吴钩眼神有些狐疑的上下打量着苏败,声音有些颤抖道:“老大,你该不会将沧月给睡了吧!”话落,吴钩眼中露出难以掩饰的期待。
苏败眼角的肌肉微微一挑,直接一脚踢过去。
睡了沧月?苏败只觉得背后有种冷飕飕的阴冷,谁要是睡了她,苏败敢保证那妮子绝对会将那人下面东西切着数年轮。
……
旭日初升,霞光万丈!
苏败辞别吴钩,走向琅琊剑阁。
数十名琅琊内宗弟子犹如标枪般笔直的站立着,林瑾萱犹如众星拱月般站在其内,她神色古井无波,然纤弱的柳眉却在这张精致的细脸上勾勒出一抹柔弱。

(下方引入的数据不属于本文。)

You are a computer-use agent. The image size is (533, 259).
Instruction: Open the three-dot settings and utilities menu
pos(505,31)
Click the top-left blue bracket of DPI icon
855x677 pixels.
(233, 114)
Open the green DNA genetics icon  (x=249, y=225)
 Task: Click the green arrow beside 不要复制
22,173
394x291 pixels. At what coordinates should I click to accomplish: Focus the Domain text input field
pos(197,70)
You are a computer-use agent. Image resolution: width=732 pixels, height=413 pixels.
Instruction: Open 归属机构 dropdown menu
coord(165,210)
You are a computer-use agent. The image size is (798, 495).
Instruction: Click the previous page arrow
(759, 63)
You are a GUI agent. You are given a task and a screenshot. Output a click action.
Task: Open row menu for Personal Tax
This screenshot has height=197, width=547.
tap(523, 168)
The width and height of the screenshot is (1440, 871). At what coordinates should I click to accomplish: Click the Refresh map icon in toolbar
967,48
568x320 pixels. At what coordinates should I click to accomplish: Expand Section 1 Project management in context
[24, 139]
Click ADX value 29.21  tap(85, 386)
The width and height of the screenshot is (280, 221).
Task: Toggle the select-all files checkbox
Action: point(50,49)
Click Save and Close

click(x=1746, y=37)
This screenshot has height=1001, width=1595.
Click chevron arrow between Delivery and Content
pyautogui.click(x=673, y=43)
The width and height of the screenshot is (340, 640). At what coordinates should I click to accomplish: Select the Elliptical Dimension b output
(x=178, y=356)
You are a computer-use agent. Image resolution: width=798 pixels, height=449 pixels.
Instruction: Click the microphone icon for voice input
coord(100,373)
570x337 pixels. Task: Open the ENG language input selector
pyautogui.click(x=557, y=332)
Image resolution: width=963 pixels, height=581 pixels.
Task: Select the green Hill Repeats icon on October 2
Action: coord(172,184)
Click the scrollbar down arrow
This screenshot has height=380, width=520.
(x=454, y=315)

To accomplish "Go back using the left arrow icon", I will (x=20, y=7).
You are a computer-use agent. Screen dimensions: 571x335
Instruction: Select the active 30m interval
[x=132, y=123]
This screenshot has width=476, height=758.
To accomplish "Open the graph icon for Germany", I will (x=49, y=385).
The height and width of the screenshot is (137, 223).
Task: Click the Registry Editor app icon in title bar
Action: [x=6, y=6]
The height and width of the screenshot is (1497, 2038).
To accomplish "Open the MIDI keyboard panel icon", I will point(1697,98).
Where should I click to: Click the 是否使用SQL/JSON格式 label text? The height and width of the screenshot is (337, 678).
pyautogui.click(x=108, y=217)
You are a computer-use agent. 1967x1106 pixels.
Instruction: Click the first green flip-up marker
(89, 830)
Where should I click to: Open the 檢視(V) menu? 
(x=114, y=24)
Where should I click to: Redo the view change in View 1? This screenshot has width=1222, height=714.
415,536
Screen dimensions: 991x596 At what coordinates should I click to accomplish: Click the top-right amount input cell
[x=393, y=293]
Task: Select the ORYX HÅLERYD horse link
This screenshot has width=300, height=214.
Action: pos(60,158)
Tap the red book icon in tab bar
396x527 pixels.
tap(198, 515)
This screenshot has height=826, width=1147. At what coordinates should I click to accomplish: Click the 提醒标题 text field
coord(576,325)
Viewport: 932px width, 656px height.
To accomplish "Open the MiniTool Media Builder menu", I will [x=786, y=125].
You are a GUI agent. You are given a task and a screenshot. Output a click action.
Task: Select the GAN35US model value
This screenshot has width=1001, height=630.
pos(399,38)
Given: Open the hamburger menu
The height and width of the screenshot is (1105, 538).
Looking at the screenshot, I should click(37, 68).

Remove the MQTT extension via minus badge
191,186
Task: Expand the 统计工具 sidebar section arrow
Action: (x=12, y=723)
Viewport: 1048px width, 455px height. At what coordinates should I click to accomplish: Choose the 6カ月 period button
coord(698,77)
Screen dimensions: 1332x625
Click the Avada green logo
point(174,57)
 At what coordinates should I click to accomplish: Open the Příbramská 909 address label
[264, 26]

在苏败走来的时候,林瑾萱美眸微抬,淡然的望了苏败一眼。
其余琅琊宗弟子也纷纷望去,眼神有些复杂。
苏败一脸平静的走来,对于这些复杂的眼神,他的目光始终未曾起过波澜,站在琅琊剑阁前,微闭着双眼。
看着如此平静的苏败,众人的眼神更加的古怪。
与此同时,在甲板的另一头,庄梦阁内门弟子聚拢在一起,议论纷纷:
“就是那小子,企图染指沧月师妹!”
“半步凝气?听说那小子丹田破碎,呵,还是谢胜师兄说的对,茅坑里的石头就应该乖巧的待在茅坑里,妄想登天成为星辰!”
谢胜站在首位,面无表情,他的目光未曾向苏败望来,挺拔的身体犹如长枪般,隐约间渗透着厚实的沉重气势。
掺杂着议论的海风声犹如锋利的刀刃般向着苏败扑面而来,苏败的身形仍纹丝未动,站在那里,就像坐禅的老僧般,这一幕落在诸宗长老眼中,脸上皆是浮现出讶然之色。
而见前者未有反应,这些议论声更加的肆无忌惮,谢胜静静望着越来越近的海岸,没有制止。
“这些庄梦阁弟子嘴还真溅,为了讨好谢胜那家伙,用得着如此践踏他人的自尊!”
数名琅琊宗内门弟子略微有些恼怒,虽然他们看不惯苏败先前看似怯弱的退让,但庄梦阁旁若无人的议论还是让人不爽,就在这些琅琊宗弟子正欲出言喝斥的时候,议论声嘎然而止。
一道沉稳的脚步声至死寂的琅琊剑阁中响起,步惊仙不徐不疾的走出雅阁,深邃的眼眸噙着冷冽刺骨的寒意,而正是这道身影让庄梦阁弟子鸦雀无声。
“弟子见过步长老!”在这道身影前,琅琊宗弟子那笔直的身形微弯,行礼恭敬道,这是一个弱肉强食的世界,注定也是崇尚英雄的时代。
步惊仙微微点头,冷冽的目光扫过琅琊宗弟子,落在远处的庄梦阁弟子上。
仅仅这一道目光却让庄梦阁弟子背后冷汗直冒,不敢直视,就算是面无表情的谢胜额头也渗出一层汗水,呼吸急促。
“步叔!”苏败缓缓睁开双眼,轻声道。
收回目光,步惊仙望向苏败眼中的冷冽荡然无存,“有步叔在,有些时候没有必要去刻意隐忍!”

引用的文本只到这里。